Pretty much (and the usual good practices; keeping your system updated, not running random email attachments etc.). The real nasty side of Meltdown was on shared hosting (AWS, Azure, etc), where as a guest you don't know who else might be hosted on the same physical hardware able to run the exploit.
Well I feel a lot better having all those laptops now. I felt a little foolish at first for having so many potentially vulnerable machines TBH, when it sounded like the sky was falling, but if blocking scripting is all it takes it's business as usual for me.
The Intel Management Engine is a bigger deal than this IMO.
More often than not it doesn't take enabling every script that it will list for a site to work. It's being able to recognize which ones and enabling them one by one till you get full functionality. After a while you can tell which are more likely.
Today looks like is mine 2.8 GHz Quad Core Intel "Core i7" I7-860 (Lynnfield/Nehalem) (iMac 11,1, 2009) microcode updated. I am using sysutils/cpupdate and it works without problems.
Now I have "hw.ibrs_active: 1"
I'm guessing the class action law-suits that will occur will force Intel to fix more CPUs than they want to, and/or force to issue deeply discounted new CPUs to allow users to replace their not-so-old-not-yet-end-of-life-still-works-fine-for-me-machines at some sort of fair market price where price includes some sort of fair market value of the old machines. So like either a vehicle recall and/or a buyout vehicle offer.

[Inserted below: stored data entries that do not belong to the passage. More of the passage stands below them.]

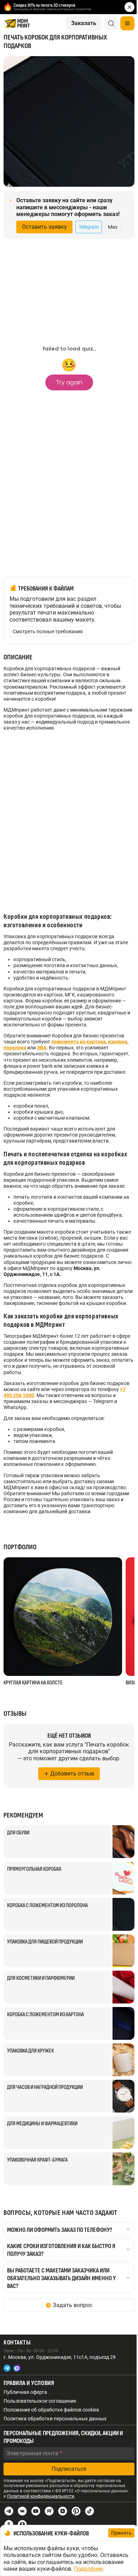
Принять (121, 2533)
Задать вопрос (72, 2305)
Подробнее (88, 2568)
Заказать (83, 23)
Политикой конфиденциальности (40, 2496)
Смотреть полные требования (48, 631)
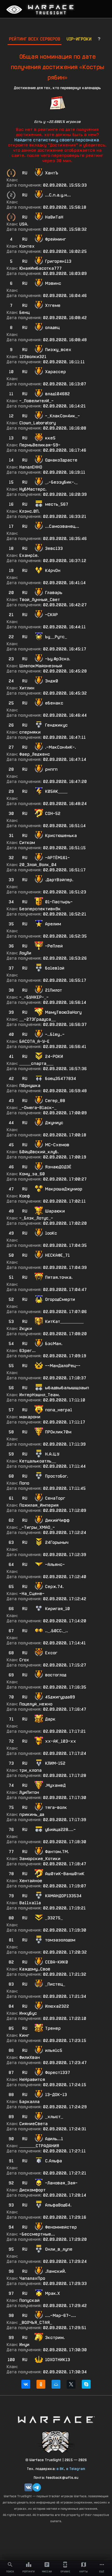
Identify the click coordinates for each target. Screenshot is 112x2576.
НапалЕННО (30, 467)
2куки (25, 1328)
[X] (71, 2384)
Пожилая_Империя (39, 1505)
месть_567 (56, 504)
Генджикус (56, 725)
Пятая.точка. (59, 1277)
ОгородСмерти (60, 1299)
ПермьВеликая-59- (39, 445)
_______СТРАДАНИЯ (39, 2146)
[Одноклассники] (41, 2384)
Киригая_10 (57, 1608)
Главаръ (53, 592)
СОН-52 (52, 813)
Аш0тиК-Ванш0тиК (64, 1873)
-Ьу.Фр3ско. (57, 659)
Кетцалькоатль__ (37, 1461)
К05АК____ (56, 791)
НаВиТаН (54, 217)
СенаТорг (55, 1498)
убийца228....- (60, 1829)
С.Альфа (53, 2161)
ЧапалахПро (32, 2278)
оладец (52, 327)
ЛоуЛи (25, 953)
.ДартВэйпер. (59, 879)
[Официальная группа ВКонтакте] (28, 2487)
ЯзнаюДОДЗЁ (58, 1167)
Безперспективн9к (40, 909)
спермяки (30, 732)
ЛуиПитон (29, 1792)
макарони (29, 1417)
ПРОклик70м (58, 1432)
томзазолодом (60, 1940)
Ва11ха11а (30, 1903)
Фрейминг (55, 239)
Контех (27, 246)
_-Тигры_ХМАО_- (37, 1527)
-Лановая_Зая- (61, 2183)
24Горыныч (57, 1542)
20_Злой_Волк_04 (38, 864)
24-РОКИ (54, 1056)
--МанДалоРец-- (62, 1365)
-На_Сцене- (32, 1593)
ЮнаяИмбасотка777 (40, 268)
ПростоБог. (56, 1476)
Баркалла (29, 2101)
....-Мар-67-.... (60, 2315)
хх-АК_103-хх (60, 1741)
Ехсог (51, 1653)
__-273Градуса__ (37, 1019)
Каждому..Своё (34, 1969)
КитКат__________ (64, 1321)
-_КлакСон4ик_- (62, 416)
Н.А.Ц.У (52, 1454)
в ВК (60, 2468)
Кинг (24, 2035)
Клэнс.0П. (29, 511)
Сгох (24, 1660)
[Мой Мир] (56, 2384)
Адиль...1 (54, 2139)
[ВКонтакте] (26, 2384)
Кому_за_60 (32, 1174)
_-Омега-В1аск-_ (38, 1107)
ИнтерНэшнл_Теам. (39, 1395)
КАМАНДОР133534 (63, 1896)
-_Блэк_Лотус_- (36, 1218)
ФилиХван (29, 2057)
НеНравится (32, 2079)
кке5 (50, 438)
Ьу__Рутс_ (56, 637)
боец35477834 (60, 1078)
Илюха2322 (57, 2006)
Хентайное (30, 1880)
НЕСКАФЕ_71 (57, 1255)
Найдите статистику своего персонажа (56, 140)
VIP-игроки (78, 39)
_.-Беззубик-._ (61, 482)
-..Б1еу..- (55, 1034)
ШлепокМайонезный (40, 666)
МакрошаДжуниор (63, 1189)
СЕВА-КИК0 (56, 1962)
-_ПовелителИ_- (36, 401)
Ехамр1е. (29, 555)
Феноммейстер (61, 2227)
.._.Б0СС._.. (56, 1630)
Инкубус (28, 2013)
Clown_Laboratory (37, 423)
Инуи (24, 2344)
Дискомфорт (32, 2190)
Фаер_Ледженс (34, 754)
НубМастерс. (33, 489)
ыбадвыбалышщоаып (67, 1388)
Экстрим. (55, 2337)
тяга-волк (56, 1807)
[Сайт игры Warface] (56, 2419)
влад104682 (57, 394)
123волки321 (32, 356)
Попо (24, 1483)
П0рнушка (29, 1085)
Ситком (27, 842)
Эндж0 (51, 681)
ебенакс (54, 703)
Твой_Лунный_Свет (39, 599)
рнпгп (51, 769)
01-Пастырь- (59, 902)
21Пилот (53, 990)
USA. (23, 224)
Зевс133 (54, 548)
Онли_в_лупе (58, 2249)
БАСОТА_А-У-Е (34, 1041)
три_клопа (30, 1770)
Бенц (24, 312)
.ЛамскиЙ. (55, 2271)
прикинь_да (31, 1814)
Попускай (29, 2300)
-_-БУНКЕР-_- (34, 997)
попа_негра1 (58, 1410)
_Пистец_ (55, 1984)
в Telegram (75, 2468)
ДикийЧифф (57, 1520)
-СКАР (51, 614)
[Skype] (86, 2384)
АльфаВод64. (58, 2205)
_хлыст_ (54, 2116)
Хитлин (26, 688)
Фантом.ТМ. (57, 1851)
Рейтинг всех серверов (34, 39)
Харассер (55, 371)
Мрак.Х (52, 2293)
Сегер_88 (55, 1100)
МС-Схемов (57, 1145)
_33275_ (54, 1918)
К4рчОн (52, 570)
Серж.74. (54, 1586)
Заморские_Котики (39, 1858)
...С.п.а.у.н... (58, 195)
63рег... (27, 1350)
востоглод (55, 1675)
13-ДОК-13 (56, 2094)
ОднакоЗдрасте (61, 460)
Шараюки (55, 1211)
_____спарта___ (36, 1063)
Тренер (53, 2028)
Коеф (24, 1196)
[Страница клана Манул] (56, 2441)
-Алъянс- (55, 1564)
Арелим (53, 924)
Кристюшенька (61, 835)
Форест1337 (57, 2072)
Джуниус (54, 1122)
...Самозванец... (62, 526)
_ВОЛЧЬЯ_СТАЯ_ (35, 2322)
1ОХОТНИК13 (57, 2359)
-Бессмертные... (37, 2234)
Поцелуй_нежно (35, 1704)
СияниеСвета (33, 2123)
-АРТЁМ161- (57, 857)
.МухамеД (55, 1785)
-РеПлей (54, 946)
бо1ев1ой (54, 968)
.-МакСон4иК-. (60, 747)
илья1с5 (53, 2050)
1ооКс (51, 1233)
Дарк (50, 1719)
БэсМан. (54, 1343)
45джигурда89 (60, 1697)
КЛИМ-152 (55, 1763)
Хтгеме (52, 305)
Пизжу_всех (58, 349)
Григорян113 (58, 261)
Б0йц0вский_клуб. (39, 1152)
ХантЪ (51, 173)
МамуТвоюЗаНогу (63, 1012)
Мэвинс (53, 283)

Just so it doesn't seem like I am, I'm not discounting the severity or the enormity of the problem. It's that I see it as another in a long list of computer vulnerabilities I already have to deal with, just like everybody else. One that for me as a user falls into a category of threats I'm already addressing.
The aspect of shared hosting applies to me, too, but I have to trust somebody else knows what they're doing on that end of things.
This seems like if I try to heal a mental illness using psychology.
I don't know if it's ridiculous, if even it's possible, or if is real. It doesn't seems like from another world, but seems like from another level of this reality. A level hard to access.
I mean: we only can access the software through the hardware. Why we can't use the same medium for try to protect ourselves?
2: Apart of the medium of access, we must think.
As I know, the machines can abstract the information received. The users can do the same, but in a level much more complex.
Depending of the level of knowing, a programmer can fix a bug (for example). But what happens if the trouble is in hardware level?
Thanks, but that wasn't what I intended to mean.
I was talking about the fail in Intel/AMD.
I read that only RHEL has a level of security of 5 (which means a lot). I remember it vaguely, so let me try to search the link and translate the article.
Do you really believe this?
If you were using cpupdate's -f or -d options to show the information hidden in the microcode update file header, you could easily find out the actual update date (not the file timestamp!).
For the T2060:
File /home/stefan/Downloads/microcode-20180425/intel-ucode/06-0e-0c is single-blobbed
Blob 1 of 1 headers info:
-> Family: 06 Model: 0E Stepping: 0C
ExtFamily: 00 ExtModel: 00
IntFamily: 06 IntModel: 0E
ucode rev 0x00000054
Header ver 0x00000001
Loader rev 0x00000001
Data size 4048 (0xfd0)
Flags 32 (0x00000020)
Has no extended header.
In case somebody is interested in learning what is actually in the April 25 microcode update files without using cpupdate, I have pastebinned the output of cpupdate -Ivvd <ucode-dir>.